◆ **PROBLEM STATEMENT**: The reply should be a single number: the count of lines below that contain the word "vertical".

◆ **INPUT MATERIAL**:
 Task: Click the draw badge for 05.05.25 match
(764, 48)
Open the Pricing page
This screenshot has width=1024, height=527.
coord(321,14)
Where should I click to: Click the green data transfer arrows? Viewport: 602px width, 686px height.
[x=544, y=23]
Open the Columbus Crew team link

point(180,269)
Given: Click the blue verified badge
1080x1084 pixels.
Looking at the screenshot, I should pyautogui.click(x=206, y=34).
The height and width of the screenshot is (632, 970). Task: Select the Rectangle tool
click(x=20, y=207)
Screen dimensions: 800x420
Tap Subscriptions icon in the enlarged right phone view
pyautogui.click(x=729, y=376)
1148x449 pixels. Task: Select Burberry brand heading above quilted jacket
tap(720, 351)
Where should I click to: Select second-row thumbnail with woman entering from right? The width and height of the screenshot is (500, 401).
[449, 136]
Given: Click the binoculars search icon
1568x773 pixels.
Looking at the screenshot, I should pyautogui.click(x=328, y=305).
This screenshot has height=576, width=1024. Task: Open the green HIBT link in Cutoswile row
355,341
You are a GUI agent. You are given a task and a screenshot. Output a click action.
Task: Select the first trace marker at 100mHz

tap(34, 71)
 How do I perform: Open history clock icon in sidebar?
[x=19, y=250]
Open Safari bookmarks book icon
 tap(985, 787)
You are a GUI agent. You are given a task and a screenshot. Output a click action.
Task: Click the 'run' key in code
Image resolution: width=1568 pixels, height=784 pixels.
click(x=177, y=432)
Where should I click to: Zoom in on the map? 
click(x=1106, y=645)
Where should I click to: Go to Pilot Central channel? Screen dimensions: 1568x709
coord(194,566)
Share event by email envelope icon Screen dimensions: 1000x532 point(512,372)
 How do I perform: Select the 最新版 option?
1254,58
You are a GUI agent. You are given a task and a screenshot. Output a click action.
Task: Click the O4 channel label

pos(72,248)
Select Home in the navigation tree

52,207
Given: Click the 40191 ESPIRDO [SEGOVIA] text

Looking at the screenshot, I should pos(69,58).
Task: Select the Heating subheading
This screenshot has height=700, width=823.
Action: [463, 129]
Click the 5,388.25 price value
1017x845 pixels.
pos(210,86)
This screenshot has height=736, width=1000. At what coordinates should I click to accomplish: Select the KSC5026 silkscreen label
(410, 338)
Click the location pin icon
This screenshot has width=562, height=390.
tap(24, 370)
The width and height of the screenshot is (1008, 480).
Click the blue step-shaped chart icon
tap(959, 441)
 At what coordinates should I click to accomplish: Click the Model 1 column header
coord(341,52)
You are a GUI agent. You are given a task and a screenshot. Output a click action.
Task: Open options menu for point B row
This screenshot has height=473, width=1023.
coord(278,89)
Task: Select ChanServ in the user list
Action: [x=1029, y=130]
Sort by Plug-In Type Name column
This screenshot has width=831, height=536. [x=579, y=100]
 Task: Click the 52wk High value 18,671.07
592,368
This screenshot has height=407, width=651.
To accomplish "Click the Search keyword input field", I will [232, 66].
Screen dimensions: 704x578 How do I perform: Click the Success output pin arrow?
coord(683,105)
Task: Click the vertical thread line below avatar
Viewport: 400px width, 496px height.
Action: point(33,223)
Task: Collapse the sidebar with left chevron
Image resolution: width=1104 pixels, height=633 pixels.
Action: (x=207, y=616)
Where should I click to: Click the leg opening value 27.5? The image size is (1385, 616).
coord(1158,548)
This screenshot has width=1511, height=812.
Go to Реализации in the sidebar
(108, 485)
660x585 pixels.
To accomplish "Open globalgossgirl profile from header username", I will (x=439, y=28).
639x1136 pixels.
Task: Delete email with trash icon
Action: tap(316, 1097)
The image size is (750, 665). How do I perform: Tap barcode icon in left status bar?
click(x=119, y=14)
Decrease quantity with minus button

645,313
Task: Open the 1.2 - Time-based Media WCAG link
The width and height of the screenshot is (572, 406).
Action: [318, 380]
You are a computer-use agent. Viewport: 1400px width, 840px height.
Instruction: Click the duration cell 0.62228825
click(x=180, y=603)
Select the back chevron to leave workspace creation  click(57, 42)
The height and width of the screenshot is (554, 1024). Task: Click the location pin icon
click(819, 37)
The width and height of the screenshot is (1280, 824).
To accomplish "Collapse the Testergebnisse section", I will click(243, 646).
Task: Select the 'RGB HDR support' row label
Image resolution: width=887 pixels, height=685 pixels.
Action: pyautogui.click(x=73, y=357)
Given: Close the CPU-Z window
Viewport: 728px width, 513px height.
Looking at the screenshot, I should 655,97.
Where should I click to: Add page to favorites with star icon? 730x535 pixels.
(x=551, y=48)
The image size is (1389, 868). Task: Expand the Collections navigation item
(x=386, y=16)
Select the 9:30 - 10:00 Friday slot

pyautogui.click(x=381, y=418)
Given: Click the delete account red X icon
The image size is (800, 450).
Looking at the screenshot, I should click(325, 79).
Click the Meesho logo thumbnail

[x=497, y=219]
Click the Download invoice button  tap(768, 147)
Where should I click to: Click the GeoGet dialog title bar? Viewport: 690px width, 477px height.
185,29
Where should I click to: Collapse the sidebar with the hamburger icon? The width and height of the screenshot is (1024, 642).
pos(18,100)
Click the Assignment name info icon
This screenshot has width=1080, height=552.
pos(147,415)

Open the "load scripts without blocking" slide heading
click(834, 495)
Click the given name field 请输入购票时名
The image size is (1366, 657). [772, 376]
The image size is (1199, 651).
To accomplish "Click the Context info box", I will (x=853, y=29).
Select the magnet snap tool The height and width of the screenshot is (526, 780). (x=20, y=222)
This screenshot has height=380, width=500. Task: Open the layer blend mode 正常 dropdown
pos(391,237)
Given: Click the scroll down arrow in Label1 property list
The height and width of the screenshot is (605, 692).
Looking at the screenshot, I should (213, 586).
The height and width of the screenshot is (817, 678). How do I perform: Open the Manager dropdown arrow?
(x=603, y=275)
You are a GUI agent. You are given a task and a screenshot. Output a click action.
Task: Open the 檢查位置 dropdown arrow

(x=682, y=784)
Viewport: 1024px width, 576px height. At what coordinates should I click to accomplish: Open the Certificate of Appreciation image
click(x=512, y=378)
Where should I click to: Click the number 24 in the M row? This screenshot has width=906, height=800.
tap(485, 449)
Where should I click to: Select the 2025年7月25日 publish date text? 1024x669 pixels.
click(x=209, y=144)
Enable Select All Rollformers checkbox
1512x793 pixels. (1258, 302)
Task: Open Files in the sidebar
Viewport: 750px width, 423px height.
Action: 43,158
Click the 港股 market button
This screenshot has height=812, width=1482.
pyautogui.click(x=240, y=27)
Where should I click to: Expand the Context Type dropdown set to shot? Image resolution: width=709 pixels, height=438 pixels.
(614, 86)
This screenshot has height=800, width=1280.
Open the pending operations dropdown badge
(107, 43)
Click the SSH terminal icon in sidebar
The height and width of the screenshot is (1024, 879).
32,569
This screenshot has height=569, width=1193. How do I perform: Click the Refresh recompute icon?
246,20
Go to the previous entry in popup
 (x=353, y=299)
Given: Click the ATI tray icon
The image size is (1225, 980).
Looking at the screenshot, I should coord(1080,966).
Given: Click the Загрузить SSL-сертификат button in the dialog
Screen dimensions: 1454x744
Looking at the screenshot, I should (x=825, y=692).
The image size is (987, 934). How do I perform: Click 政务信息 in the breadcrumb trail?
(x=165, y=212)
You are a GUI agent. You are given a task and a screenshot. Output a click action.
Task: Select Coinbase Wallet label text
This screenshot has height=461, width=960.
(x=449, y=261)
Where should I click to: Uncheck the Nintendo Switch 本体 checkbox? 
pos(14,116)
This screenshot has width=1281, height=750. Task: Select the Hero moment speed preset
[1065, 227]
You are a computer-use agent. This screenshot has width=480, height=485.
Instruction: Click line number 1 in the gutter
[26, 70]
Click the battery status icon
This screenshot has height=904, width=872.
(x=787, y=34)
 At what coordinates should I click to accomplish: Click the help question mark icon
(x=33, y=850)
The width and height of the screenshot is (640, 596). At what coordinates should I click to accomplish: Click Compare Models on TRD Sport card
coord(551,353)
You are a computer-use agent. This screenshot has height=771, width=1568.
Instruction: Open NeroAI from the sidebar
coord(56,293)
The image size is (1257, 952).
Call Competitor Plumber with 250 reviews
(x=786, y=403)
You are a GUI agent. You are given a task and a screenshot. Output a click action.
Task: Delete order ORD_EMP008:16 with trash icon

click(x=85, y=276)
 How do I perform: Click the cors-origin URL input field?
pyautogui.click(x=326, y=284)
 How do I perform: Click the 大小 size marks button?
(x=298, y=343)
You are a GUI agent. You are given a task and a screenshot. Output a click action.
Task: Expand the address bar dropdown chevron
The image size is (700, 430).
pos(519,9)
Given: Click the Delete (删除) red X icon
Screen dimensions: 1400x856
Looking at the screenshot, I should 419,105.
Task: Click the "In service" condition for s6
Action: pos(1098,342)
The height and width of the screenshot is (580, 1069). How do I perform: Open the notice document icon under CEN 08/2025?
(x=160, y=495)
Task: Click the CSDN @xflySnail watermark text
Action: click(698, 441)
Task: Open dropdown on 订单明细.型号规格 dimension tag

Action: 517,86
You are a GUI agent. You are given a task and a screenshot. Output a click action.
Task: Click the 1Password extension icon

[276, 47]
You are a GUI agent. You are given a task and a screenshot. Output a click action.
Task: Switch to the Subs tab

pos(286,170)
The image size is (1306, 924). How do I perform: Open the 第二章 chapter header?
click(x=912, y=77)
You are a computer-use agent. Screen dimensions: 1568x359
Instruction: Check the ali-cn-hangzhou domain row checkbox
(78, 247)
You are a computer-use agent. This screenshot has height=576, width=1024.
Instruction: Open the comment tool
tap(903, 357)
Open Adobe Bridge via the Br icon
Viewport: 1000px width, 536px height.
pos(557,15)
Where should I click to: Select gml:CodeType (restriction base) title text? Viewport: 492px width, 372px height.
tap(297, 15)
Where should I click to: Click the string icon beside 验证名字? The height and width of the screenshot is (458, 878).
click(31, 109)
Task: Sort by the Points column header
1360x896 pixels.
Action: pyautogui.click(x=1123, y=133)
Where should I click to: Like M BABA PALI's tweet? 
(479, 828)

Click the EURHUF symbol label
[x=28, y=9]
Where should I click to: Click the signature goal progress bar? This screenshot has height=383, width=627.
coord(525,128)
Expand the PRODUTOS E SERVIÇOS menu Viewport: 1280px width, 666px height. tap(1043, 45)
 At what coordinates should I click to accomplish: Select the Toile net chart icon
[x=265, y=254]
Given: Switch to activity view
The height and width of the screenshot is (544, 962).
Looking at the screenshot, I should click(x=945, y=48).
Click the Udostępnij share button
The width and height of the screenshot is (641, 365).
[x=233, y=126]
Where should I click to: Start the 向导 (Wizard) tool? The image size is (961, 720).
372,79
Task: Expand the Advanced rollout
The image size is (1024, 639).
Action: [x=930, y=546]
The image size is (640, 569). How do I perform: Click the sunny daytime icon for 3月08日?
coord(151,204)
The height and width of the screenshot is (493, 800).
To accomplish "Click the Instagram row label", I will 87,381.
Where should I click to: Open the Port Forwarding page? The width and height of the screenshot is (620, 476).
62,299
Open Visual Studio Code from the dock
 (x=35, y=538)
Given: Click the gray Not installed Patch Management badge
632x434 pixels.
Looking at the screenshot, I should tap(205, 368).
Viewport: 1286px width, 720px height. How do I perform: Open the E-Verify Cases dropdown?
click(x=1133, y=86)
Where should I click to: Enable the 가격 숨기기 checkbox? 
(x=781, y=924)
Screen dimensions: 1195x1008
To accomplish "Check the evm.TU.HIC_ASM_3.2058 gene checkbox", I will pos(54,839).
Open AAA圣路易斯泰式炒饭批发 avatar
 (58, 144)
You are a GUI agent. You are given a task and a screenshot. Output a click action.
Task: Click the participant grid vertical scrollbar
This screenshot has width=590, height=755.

◆ **RESULT FOR THIS TASK**: 2